(Data items)
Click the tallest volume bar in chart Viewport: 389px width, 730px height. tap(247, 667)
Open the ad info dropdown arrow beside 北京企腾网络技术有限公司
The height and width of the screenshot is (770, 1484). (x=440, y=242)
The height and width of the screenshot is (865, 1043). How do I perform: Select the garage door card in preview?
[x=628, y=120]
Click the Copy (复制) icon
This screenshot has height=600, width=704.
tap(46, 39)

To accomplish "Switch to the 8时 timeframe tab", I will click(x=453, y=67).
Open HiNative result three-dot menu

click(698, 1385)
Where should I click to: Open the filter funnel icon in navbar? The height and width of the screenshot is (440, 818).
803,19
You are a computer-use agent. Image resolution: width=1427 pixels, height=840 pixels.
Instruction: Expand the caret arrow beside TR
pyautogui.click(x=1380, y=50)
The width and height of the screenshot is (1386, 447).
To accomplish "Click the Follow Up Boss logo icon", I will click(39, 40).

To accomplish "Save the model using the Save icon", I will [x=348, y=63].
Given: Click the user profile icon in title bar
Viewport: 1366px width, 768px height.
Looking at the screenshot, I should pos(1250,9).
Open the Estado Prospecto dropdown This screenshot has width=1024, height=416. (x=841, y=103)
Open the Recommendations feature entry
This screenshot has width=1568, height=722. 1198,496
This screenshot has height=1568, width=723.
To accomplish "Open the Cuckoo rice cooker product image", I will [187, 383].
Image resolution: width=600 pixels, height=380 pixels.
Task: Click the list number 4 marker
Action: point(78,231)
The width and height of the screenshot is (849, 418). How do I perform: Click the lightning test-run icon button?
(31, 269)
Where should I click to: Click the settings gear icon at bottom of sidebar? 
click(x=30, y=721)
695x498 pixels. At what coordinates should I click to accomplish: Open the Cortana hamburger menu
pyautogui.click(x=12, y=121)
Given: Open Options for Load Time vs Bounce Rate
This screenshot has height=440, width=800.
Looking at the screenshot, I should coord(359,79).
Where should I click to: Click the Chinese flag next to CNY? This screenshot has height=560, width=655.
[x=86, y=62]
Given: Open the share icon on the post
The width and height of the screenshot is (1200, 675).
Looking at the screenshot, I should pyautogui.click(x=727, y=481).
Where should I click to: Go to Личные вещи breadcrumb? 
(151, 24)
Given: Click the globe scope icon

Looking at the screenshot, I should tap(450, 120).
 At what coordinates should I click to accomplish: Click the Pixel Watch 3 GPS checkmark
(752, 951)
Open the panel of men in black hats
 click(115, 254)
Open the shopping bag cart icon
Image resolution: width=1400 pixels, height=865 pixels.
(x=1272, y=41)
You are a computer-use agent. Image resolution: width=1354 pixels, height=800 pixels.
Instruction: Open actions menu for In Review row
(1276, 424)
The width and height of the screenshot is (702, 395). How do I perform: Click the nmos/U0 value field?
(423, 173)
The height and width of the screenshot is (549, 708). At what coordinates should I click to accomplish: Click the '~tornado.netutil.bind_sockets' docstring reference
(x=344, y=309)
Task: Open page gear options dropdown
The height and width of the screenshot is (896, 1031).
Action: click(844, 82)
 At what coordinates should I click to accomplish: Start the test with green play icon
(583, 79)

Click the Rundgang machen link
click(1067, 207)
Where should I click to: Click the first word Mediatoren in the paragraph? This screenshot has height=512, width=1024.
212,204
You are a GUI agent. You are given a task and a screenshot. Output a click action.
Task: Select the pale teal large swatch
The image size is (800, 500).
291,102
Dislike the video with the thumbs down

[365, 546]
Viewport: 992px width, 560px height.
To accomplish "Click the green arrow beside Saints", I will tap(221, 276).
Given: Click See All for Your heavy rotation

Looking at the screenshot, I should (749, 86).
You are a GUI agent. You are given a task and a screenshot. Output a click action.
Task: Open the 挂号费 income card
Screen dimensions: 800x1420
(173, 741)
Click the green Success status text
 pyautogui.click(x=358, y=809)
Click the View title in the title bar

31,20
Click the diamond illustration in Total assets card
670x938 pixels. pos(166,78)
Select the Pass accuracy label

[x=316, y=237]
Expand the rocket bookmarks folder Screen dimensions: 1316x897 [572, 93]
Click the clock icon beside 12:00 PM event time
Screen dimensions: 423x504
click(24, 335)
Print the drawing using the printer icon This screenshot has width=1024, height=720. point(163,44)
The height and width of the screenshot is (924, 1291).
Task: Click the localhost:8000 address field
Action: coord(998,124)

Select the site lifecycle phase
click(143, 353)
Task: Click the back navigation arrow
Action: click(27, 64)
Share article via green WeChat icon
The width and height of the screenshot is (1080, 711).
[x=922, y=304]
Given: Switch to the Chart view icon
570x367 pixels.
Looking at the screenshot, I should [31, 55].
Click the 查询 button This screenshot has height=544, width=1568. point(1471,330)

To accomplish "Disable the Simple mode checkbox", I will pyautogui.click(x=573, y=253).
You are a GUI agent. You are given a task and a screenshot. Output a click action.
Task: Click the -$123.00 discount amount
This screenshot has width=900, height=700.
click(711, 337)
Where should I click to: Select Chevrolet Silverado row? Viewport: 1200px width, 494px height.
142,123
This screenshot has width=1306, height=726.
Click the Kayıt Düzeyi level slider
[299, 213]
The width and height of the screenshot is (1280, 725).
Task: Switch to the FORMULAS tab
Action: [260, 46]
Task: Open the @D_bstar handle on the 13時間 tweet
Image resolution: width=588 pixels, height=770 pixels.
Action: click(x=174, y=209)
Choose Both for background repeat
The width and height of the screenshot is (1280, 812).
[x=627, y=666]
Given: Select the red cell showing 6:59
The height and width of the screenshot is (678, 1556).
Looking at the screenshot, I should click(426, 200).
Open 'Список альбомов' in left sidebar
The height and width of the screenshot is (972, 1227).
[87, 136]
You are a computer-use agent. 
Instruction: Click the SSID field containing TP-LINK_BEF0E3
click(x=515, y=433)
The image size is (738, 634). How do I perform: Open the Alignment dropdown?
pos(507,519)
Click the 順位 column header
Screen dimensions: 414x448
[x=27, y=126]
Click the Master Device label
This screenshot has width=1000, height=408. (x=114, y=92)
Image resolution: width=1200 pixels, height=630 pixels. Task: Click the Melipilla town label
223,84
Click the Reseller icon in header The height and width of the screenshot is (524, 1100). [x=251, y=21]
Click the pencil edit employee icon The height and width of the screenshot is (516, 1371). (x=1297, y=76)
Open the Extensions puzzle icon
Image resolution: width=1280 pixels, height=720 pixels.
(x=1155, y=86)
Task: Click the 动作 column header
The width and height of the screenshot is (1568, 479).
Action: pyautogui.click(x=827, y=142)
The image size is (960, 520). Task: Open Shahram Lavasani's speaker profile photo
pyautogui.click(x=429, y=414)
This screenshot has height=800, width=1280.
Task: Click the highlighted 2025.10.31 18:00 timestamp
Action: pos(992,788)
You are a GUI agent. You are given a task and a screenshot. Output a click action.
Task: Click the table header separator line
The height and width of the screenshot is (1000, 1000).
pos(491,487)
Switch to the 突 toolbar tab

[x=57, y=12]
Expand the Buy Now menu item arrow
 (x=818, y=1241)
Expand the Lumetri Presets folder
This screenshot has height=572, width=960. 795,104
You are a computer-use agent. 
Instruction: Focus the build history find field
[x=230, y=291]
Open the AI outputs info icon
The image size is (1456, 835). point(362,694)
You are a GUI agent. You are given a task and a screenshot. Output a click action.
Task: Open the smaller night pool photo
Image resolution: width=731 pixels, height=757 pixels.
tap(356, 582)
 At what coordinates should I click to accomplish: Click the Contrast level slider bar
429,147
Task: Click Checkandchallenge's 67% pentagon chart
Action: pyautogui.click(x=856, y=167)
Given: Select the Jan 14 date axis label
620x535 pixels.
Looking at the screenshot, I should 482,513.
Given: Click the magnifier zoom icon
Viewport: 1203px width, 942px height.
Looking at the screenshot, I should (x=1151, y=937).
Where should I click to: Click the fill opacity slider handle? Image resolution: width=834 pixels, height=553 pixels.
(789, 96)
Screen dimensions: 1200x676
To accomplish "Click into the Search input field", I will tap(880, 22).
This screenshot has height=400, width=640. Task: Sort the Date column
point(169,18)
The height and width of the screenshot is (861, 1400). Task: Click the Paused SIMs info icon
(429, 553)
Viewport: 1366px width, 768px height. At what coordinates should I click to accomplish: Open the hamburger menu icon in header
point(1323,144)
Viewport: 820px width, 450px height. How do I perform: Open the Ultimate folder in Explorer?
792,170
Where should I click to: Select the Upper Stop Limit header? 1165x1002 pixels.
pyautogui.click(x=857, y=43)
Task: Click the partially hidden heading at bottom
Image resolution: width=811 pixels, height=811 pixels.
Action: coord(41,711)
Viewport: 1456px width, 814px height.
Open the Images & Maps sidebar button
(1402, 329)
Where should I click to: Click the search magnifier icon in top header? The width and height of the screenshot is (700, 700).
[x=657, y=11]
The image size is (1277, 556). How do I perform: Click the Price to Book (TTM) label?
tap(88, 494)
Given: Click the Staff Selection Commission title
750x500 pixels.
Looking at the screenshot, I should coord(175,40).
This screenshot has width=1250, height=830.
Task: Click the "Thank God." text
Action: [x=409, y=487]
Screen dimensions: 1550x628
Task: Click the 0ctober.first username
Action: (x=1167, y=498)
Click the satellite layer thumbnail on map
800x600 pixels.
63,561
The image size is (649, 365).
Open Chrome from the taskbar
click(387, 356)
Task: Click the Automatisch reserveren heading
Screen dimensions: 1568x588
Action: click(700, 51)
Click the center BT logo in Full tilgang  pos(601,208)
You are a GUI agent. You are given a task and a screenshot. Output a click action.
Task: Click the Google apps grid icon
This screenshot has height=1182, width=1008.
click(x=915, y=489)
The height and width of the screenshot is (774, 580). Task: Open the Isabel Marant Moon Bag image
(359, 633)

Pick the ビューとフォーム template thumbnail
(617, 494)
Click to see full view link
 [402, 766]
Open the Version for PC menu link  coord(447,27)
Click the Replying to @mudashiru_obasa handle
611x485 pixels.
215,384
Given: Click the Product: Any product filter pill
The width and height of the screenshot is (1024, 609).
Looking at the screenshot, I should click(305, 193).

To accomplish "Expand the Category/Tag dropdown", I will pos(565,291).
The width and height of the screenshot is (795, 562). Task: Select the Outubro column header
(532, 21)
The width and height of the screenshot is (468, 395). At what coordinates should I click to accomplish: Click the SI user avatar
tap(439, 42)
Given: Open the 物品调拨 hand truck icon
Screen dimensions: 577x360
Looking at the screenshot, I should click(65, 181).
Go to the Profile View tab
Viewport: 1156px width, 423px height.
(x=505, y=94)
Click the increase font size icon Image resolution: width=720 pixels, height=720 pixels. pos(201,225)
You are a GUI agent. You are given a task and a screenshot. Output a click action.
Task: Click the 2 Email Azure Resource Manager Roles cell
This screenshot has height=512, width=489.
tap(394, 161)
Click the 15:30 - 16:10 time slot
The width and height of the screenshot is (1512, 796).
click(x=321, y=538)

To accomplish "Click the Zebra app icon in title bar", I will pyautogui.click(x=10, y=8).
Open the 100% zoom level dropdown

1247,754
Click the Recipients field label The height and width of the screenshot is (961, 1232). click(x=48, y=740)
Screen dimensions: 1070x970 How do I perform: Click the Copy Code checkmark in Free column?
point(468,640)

**PROBLEM TO WORK ON**
Above are records; repeat only the lines starting at the line with "Where should I click to: Select the" and ending at the line with "Given: Click the Staff", exactly as they appear, both included.

**RESULT FOR THIS TASK**
Where should I click to: Select the Upper Stop Limit header? 1165x1002 pixels.
pyautogui.click(x=857, y=43)
Task: Click the partially hidden heading at bottom
Image resolution: width=811 pixels, height=811 pixels.
Action: coord(41,711)
Viewport: 1456px width, 814px height.
Open the Images & Maps sidebar button
(1402, 329)
Where should I click to: Click the search magnifier icon in top header? The width and height of the screenshot is (700, 700).
[x=657, y=11]
The image size is (1277, 556). How do I perform: Click the Price to Book (TTM) label?
tap(88, 494)
Given: Click the Staff Selection Commission title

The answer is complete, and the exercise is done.